TO DO — Would you give the entries below again in full, exactly as they stand?

Saved entries —

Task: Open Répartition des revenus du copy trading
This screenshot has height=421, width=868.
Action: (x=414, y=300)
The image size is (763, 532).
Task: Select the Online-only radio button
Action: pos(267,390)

SOLUTION TO THIS PROBLEM —
Task: Open Répartition des revenus du copy trading
This screenshot has height=421, width=868.
Action: (x=414, y=300)
The image size is (763, 532).
Task: Select the Online-only radio button
Action: pos(267,390)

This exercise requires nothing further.